简短任务 →
照原文抄录下方 Elasticsearch 映射说明中“2. 新版本type移除”与“ene中的处理方式是一样的。”之间的文字，首尾两处都包括在内。

页面摘录 →
▼▼▼

Mapping-映射

https://www.elastic.co/guide/en/elasticsearch/reference/7.11/mapping.html

1. Mapping介绍

Maping是用来定义一个文档(document),以及它所包含的属性(field)是如何存储和索引的。
比如:使用maping来定义:

  • 哪些字符串属性应该被看做全文本属性(full text fields);
  • 哪些属性包含数字,日期或地理位置;
  • 文档中的所有属性是否都嫩被索引(all 配置);
  • 日期的格式;
  • 自定义映射规则来执行动态添加属性;

查看mapping信息

  1. GET bank/_mapping
  2. {
  3. "bank" : {
  4. "mappings" : {
  5. "properties" : {
  6. "account_number" : {
  7. "type" : "long"
  8. },
  9. "address" : {
  10. "type" : "text",
  11. "fields" : {
  12. "keyword" : {
  13. "type" : "keyword",
  14. "ignore_above" : 256
  15. }
  16. }
  17. },
  18. "age" : {
  19. "type" : "long"
  20. },
  21. "balance" : {
  22. "type" : "long"
  23. },
  24. "city" : {
  25. "type" : "text",
  26. "fields" : {
  27. "keyword" : {
  28. "type" : "keyword",
  29. "ignore_above" : 256
  30. }
  31. }
  32. },
  33. "email" : {
  34. "type" : "text",
  35. "fields" : {
  36. "keyword" : {
  37. "type" : "keyword",
  38. "ignore_above" : 256
  39. }
  40. }
  41. },
  42. "employer" : {
  43. "type" : "text",
  44. "fields" : {
  45. "keyword" : {
  46. "type" : "keyword",
  47. "ignore_above" : 256
  48. }
  49. }
  50. },
  51. "firstname" : {
  52. "type" : "text",
  53. "fields" : {
  54. "keyword" : {
  55. "type" : "keyword",
  56. "ignore_above" : 256
  57. }
  58. }
  59. },
  60. "gender" : {
  61. "type" : "text",
  62. "fields" : {
  63. "keyword" : {
  64. "type" : "keyword",
  65. "ignore_above" : 256
  66. }
  67. }
  68. },
  69. "lastname" : {
  70. "type" : "text",
  71. "fields" : {
  72. "keyword" : {
  73. "type" : "keyword",
  74. "ignore_above" : 256
  75. }
  76. }
  77. },
  78. "state" : {
  79. "type" : "text",
  80. "fields" : {
  81. "keyword" : {
  82. "type" : "keyword",
  83. "ignore_above" : 256
  84. }
  85. }
  86. }
  87. }
  88. }
  89. }
  90. }

2. 新版本type移除

ElasticSearch7-去掉type概念

  1. 关系型数据库中两个数据表示是独立的,即使他们里面有相同名称的列也不影响使用,但ES中不是这样的。elasticsearch是基于Lucene开发的搜索引擎,而ES中不同type下名称相同的filed最终在Lucene中的处理方式是一样的。

▲▲▲

条目摘录 →
▼▼▼

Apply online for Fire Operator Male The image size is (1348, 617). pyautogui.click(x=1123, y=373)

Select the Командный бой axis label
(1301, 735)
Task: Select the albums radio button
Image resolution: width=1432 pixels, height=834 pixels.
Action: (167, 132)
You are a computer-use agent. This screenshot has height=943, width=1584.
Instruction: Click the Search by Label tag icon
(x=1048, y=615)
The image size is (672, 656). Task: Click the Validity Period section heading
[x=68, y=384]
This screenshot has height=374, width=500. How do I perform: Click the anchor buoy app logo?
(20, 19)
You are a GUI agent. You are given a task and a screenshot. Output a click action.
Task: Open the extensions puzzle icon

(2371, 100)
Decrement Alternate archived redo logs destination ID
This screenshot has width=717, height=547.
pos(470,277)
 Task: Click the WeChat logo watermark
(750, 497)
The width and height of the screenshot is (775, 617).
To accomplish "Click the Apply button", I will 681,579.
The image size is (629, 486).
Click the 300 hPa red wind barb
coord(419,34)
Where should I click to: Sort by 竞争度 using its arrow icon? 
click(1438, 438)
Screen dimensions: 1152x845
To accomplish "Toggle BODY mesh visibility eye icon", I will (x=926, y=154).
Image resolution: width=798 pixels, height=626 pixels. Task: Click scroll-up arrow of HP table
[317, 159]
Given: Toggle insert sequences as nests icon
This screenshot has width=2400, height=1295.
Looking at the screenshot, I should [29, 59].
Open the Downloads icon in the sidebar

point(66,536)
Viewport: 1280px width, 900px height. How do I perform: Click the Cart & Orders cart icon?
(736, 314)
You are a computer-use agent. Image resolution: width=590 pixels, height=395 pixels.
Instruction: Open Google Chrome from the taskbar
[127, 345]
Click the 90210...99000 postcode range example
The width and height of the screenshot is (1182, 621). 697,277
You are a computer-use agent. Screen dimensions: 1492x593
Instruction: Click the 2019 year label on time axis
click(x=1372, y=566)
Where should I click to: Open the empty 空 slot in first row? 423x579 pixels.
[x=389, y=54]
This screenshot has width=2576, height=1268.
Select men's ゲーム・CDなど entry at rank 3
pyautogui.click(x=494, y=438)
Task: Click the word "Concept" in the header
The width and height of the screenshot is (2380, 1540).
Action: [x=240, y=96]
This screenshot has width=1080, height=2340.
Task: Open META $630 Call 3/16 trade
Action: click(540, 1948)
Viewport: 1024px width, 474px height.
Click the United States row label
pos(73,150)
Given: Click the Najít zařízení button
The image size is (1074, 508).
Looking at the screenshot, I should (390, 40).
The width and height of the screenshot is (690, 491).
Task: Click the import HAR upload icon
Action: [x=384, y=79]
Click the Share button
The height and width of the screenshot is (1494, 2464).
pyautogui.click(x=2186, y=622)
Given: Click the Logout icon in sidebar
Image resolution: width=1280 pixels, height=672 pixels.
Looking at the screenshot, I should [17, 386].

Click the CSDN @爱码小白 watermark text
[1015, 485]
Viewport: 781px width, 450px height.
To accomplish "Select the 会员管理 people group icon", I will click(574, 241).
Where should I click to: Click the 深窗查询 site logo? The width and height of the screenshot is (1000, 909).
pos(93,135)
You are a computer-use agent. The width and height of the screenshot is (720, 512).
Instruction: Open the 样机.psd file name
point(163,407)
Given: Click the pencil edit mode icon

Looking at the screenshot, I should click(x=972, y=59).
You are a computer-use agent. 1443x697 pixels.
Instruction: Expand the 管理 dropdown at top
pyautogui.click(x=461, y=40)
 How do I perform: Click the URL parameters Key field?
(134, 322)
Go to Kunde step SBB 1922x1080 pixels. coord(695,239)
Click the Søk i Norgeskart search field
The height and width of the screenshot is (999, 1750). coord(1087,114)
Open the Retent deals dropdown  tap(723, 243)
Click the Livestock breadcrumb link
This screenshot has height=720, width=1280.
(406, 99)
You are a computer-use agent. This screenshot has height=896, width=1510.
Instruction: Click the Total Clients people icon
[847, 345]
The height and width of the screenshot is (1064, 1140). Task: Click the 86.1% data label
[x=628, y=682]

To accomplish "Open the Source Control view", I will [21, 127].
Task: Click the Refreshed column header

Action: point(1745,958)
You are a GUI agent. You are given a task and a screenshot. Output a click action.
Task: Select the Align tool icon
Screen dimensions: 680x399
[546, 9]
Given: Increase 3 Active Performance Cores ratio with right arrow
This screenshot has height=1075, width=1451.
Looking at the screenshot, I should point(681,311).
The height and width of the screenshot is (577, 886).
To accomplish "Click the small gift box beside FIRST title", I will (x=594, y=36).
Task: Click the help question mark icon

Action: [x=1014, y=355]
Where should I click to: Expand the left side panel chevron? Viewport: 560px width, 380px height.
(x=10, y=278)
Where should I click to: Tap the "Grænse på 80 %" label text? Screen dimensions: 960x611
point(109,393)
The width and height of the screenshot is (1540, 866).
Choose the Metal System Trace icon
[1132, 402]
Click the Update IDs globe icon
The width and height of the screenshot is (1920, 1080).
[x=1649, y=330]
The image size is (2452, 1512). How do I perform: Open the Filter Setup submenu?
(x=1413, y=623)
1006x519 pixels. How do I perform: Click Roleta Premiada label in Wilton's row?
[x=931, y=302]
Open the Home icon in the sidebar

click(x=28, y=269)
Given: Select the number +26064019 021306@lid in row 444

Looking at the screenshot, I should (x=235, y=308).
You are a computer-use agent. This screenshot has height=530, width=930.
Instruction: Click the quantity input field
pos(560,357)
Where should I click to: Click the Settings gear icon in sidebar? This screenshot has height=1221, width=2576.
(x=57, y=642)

▲▲▲

正确输出 →
2. 新版本type移除

ElasticSearch7-去掉type概念

  1. 关系型数据库中两个数据表示是独立的,即使他们里面有相同名称的列也不影响使用,但ES中不是这样的。elasticsearch是基于Lucene开发的搜索引擎,而ES中不同type下名称相同的filed最终在Lucene中的处理方式是一样的。